▶ **Source extract**
Improving the extraction of human names with nltk

For anyone else looking, I found this article to be useful: http://timmcnamara.co.nz/post/2650550090/extracting-names-with-6-lines-of-python-code

>>> import nltk
>>> def extract_entities(text):
...     for sent in nltk.sent_tokenize(text):
...         for chunk in nltk.ne_chunk(nltk.pos_tag(nltk.word_tokenize(sent))):
...             if hasattr(chunk, 'node'):
...                 print chunk.node, ' '.join(c[0] for c in chunk.leaves())
...

I actually wanted to extract only the person name, so, thought to check all the names that come as an output against wordnet( A large lexical database of English). More Information on Wordnet can be found here: http://www.nltk.org/howto/wordnet.html

import nltk
from nameparser.parser import HumanName
from nltk.corpus import wordnet


person_list = []
person_names=person_list
def get_human_names(text):
    tokens = nltk.tokenize.word_tokenize(text)
    pos = nltk.pos_tag(tokens)
    sentt = nltk.ne_chunk(pos, binary = False)

    person = []
    name = ""
    for subtree in sentt.subtrees(filter=lambda t: t.label() == 'PERSON'):
        for leaf in subtree.leaves():
            person.append(leaf[0])
        if len(person) > 1: #avoid grabbing lone surnames
            for part in person:
                name += part + ' '
            if name[:-1] not in person_list:
                person_list.append(name[:-1])
            name = ''
        person = []
#     print (person_list)

text = """

Some economists have responded positively to Bitcoin, including 
Francois R. Velde, senior economist of the Federal Reserve in Chicago 
who described it as "an elegant solution to the problem of creating a 
digital currency." In November 2013 Richard Branson announced that 
Virgin Galactic would accept Bitcoin as payment, saying that he had invested 
in Bitcoin and found it "fascinating how a whole new global currency 
has been created", encouraging others to also invest in Bitcoin.
Other economists commenting on Bitcoin have been critical. 
Economist Paul Krugman has suggested that the structure of the currency 
incentivizes hoarding and that its value derives from the expectation that 
others will accept it as payment. Economist Larry Summers has expressed 
a "wait and see" attitude when it comes to Bitcoin. Nick Colas, a market 
strategist for ConvergEx Group, has remarked on the effect of increasing 
use of Bitcoin and its restricted supply, noting, "When incremental 
adoption meets relatively fixed supply, it should be no surprise that 
prices go up. And that’s exactly what is happening to BTC prices."

▶ **Parts of the exercise**
A - Sum up the name-extraction post in two sentences.
B - Return the name-extraction post word for word, from "Improving the extraction" up to and including "c in chunk.leaves())".

▶ **Information provided**
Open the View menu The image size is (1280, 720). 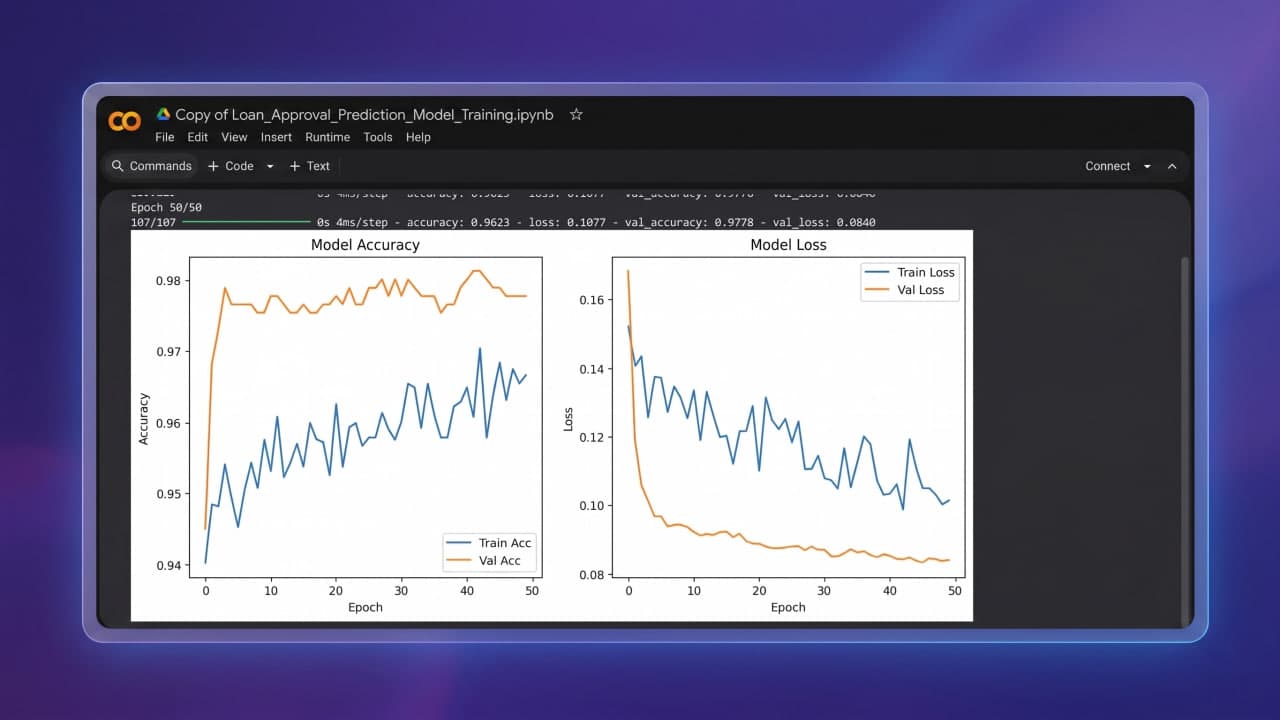click(x=234, y=137)
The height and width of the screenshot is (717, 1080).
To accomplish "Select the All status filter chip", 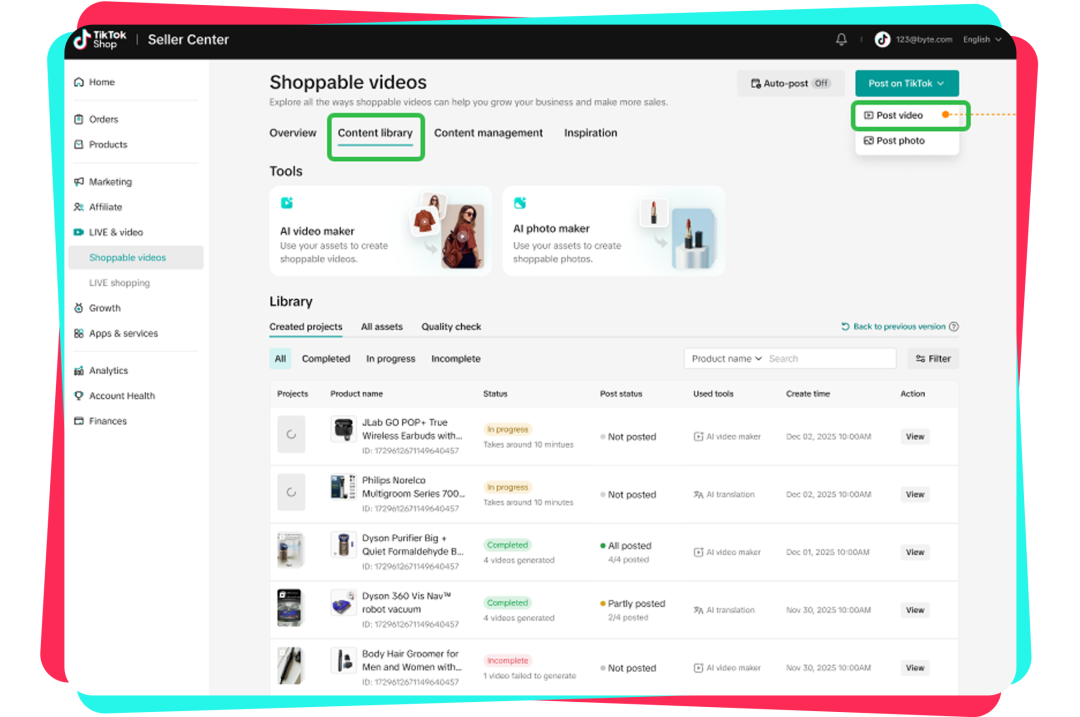I will [x=280, y=358].
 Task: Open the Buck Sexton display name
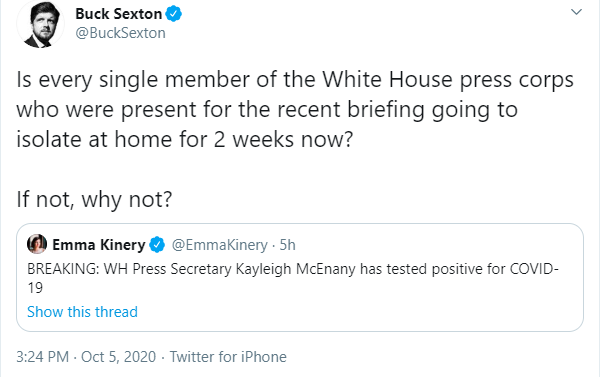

▶ **Solutions to the exercise**
A - The post points to an article on pulling names out of text with a few lines of Python and shows nltk code that prints each named chunk it finds. Since the writer wanted only person names and thought to check them against WordNet, it then gives a function that gathers chunks labeled PERSON, skips lone surnames, and supplies a sample passage about Bitcoin.

B -
Improving the extraction of human names with nltk

For anyone else looking, I found this article to be useful: http://timmcnamara.co.nz/post/2650550090/extracting-names-with-6-lines-of-python-code

>>> import nltk
>>> def extract_entities(text):
...     for sent in nltk.sent_tokenize(text):
...         for chunk in nltk.ne_chunk(nltk.pos_tag(nltk.word_tokenize(sent))):
...             if hasattr(chunk, 'node'):
...                 print chunk.node, ' '.join(c[0] for c in chunk.leaves())